En condiciones reales, estos componentes están sometidos a cargas repetidas, al calor del compartimento del motor y a la fricción. Por lo tanto, con el tiempo, los engranajes de plástico comienzan a desgastarse en el perfil de los dientes, se deforman por el calor y se agrietan bajo tensión cíclica.
Las fallas típicas se dan en los actuadores del acelerador, los sistemas de ajuste del asiento y los componentes pequeños accionados por engranajes, donde la repetibilidad y la precisión son importantes.
Por lo tanto, los ingenieros sustituyen las piezas de plástico por componentes metálicos mecanizados por CNC, como aluminio, acero o acero inoxidable, para mejorar el rendimiento y la vida útil. Los componentes metálicos conservan su forma bajo presión. Además, resisten el desgaste y funcionan de forma óptima a altas temperaturas sin deformarse.
Este artículo explica el comportamiento ante fallos de los engranajes de plástico en su uso en la industria automotriz y cómo las piezas metálicas mecanizadas por CNC mejoran la resistencia, la estabilidad y el rendimiento a largo plazo.
Los componentes plásticos se utilizan a menudo para ahorrar costes y peso; sin embargo, sus aplicaciones suelen estar limitadas en cuanto a carga, temperatura y ciclo de funcionamiento. Cuando se superan estos límites, se producen fallos por desgaste, deformación o agrietamiento. Esto se observa con mayor frecuencia en las piezas móviles de los sistemas automovilísticos.
Los sistemas de accionamiento pequeños emplean engranajes de plástico para modificar la velocidad del motor y convertirla en un par útil.
En la sincronización de baja carga se utilizan elementos plásticos para reducir el ruido.
Las carcasas de plástico sirven de soporte a los componentes, pero pierden rigidez con el tiempo bajo tensión.
Estos componentes se utilizan para el montaje y la unión rápida de piezas.
Las guías y los deslizadores funcionan bajo fricción y movimiento repetitivo.
Los componentes de plástico fallan cuando las condiciones reales de funcionamiento superan los límites de diseño.
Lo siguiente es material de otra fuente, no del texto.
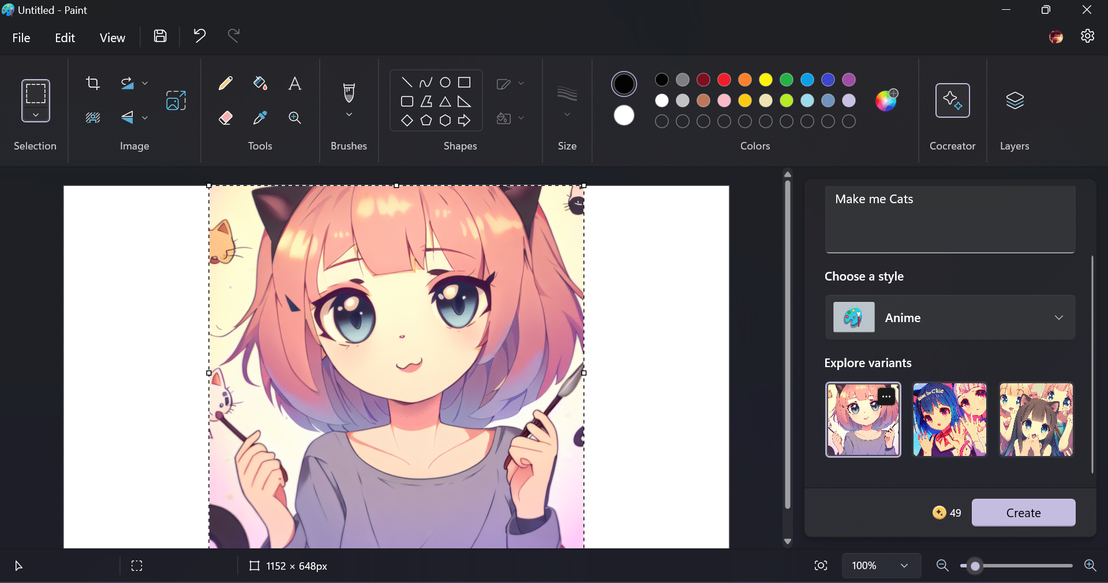
Task: Click the Create button
Action: coord(1023,513)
Esto no ocurre de inmediato. Generalmente comienza con un desgaste leve, cambios en la forma o la rigidez, y luego se manifiesta como ruido, desalineación y, finalmente, la falla total de la pieza.
Los engranajes y las piezas de plástico móviles trabajan continuamente en contacto. Con el tiempo, la superficie de contacto se desgasta debido a la fricción y al movimiento repetitivo. Este desgaste provoca holgura en los dientes de los engranajes, generando ruido e imprecisión en el movimiento. Al modificarse el perfil de los dientes, la carga deja de distribuirse uniformemente, lo que acelera aún más el desgaste y reduce el rendimiento.
Los materiales plásticos también son muy sensibles a la temperatura, especialmente a las condiciones del compartimento del motor. La mayoría de los plásticos se ablandan y pierden rigidez al exponerse a temperaturas de entre 90 y 120 °C. Esto altera la forma de los dientes de los engranajes y las superficies de contacto. La fiabilidad a largo plazo puede verse comprometida por los ciclos repetidos de calentamiento y enfriamiento que provocan deformaciones permanentes.
Los componentes plásticos de los automóviles soportan cargas mínimas en comparación con las piezas metálicas. Cuando el sistema alcanza un par motor elevado (como en el caso de que el motor se detenga o presente una resistencia repentina), la tensión se concentra en zonas débiles, como las raíces de los dientes de los engranajes. Esto provoca deslizamiento, deformación y fractura. Además, incluso sobrecargas menores repetidas pueden causar fallos.
El plástico se deteriora con el tiempo, especialmente cuando se somete a cargas repetidas y a la exposición ambiental. La tensión constante provoca pequeñas grietas en las zonas de mayor carga, que se multiplican con cada ciclo.
Las fallas en los engranajes de los sistemas automotrices son bastante evidentes durante su funcionamiento. Un ruido inusual suele ser la primera señal. Los dientes de los engranajes viejos y rotos producen chasquidos y rechinidos al moverse.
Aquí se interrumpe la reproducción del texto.